Equivalent Alternative In-Lieu Fees Determination
Although the option to pay in-lieu fees if a developer chooses not to install affordable housing is not available for projects with rental units of greater than 20 units, it is instructive to look at what these in-lieu fees might entail if such an option were otherwise available to the developer such as through a specialized program application by the developer or such as if the housing were single-family ownership housing or rental housing of less than 20 units built by a “Small Developer”.
Currently, the City of Davis has established an in-lieu fee of $75,000 per affordable dwelling unit otherwise not constructed and managed for low-income housing. For the prescribed 154 units of affordable housing not provided for by the Nishi project developer, this would otherwise entail a payment of $11,550,000 to the City’s Affordable Housing Trust Fund (154 x $75,000) if in-lieu fees were otherwise an alternative.

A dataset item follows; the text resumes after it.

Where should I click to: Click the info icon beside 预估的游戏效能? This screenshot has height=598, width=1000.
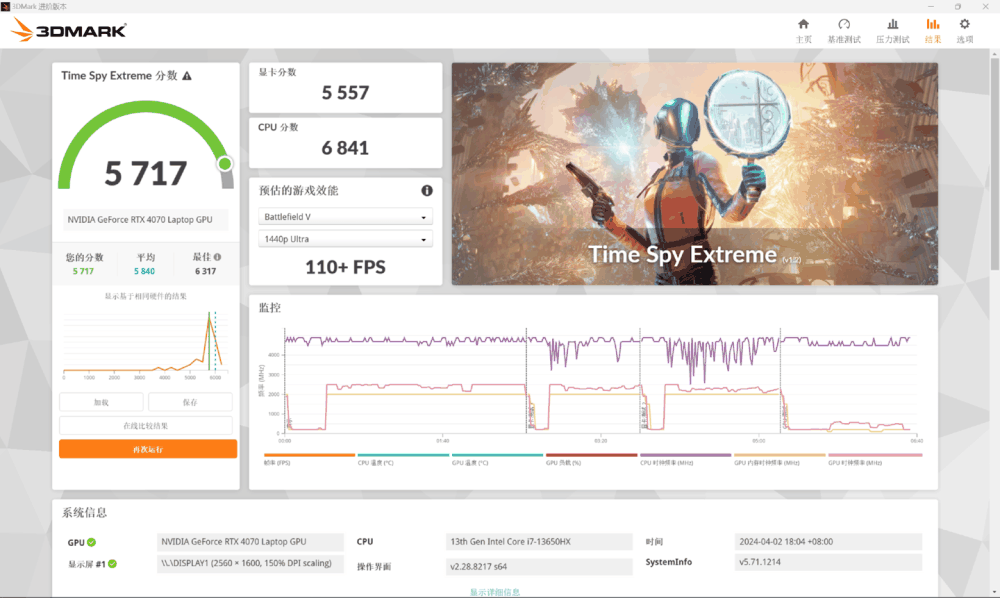tap(427, 190)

The Efforts of the City and Developer to Otherwise Provide Some Measure of Affordable Housing Benefits are Meager
Two weeks prior to final approval of the Nishi project by Council on February 16, the developer seemingly out of the blue offered to make a $1.2 million dollar donation to the City for a low income housing trust fund, on-site civic art, implementation of the downtown traffic management plan, or to establish a new carbon mitigation fund by the City. Ultimately, the City agreed to a $1M donation to the City’s Affordable Housing Trust Fund and $200,000 to be allocated amongst the other designated uses in a to-be determined manner as described in the Draft Development submitted to Council on Feb 16, 2016:
“EXHIBIT G COMMUNITY ENHANCEMENTS
Pursuant to the Baseline Project Features, Developer shall provide the following Community Enhancements, which are above and beyond the Project’s requirements to provide additional benefits to the community.

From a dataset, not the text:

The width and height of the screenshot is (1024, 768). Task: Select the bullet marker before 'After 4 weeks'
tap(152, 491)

1. Affordable Housing Trust Fund Contribution
The anticipated deal points in the Pre-Development and Cost-Sharing Agreement approved by the City Council on November 27, 2012 assumed that there would be no affordable housing obligation for housing with densities exceeding 30 units per acre. In recognition of project location supportive of reduced costs for vehicle ownership and use, high-density housing including small ownership and rental units, and energy-efficiency features reducing resident energy costs, the Project is not required to provide price- and income-restricted rental or ownership housing. Nonetheless, the project will contribute one million dollars ($1,000,000.00) to the City of Davis for deposit to the affordable Housing Trust Fund, to be used at the sole discretion of the City Council. This contribution will be allocated per parcel, on a basis such parcel size, parcel use, and/or anticipated building square footage basis, at the time of approval of the first Tentative Subdivision Map for the project. Payment for each parcel shall be made with Certificate of Occupancy for the first building on that parcel.”

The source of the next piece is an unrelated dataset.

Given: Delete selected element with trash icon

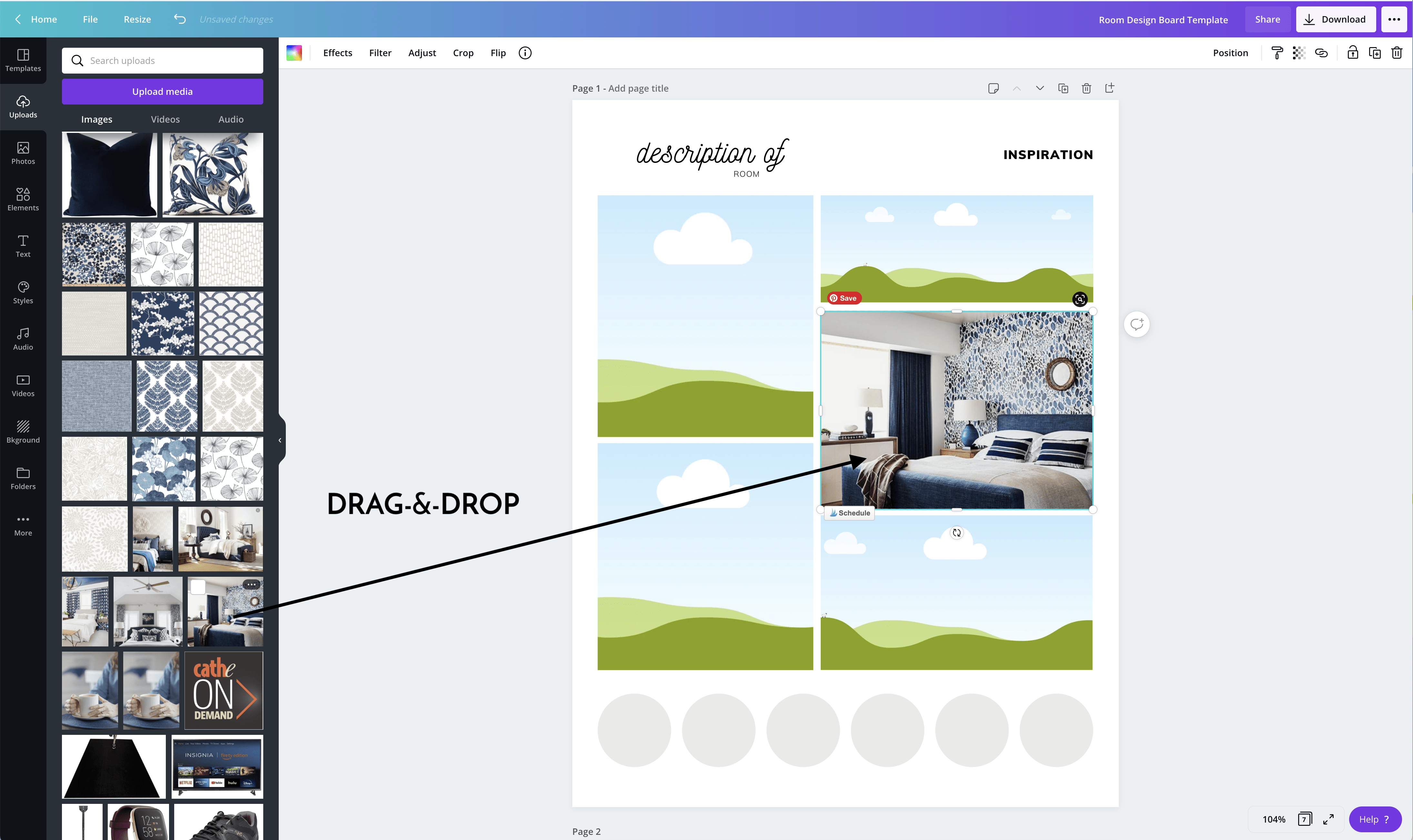Looking at the screenshot, I should [x=1397, y=53].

However, $1 million dollars is not nearly enough compensation for this enormous loss of 154 affordable housing rental units as otherwise required by the Affordable Housing Ordinance. Or viewed in another way, it represents the net loss of $10,550,000 to the City’s Affordable Housing Trust Fund compared to if the Nishi project were otherwise paying in-lieu fees equivalent to those imposed on other developers in Davis.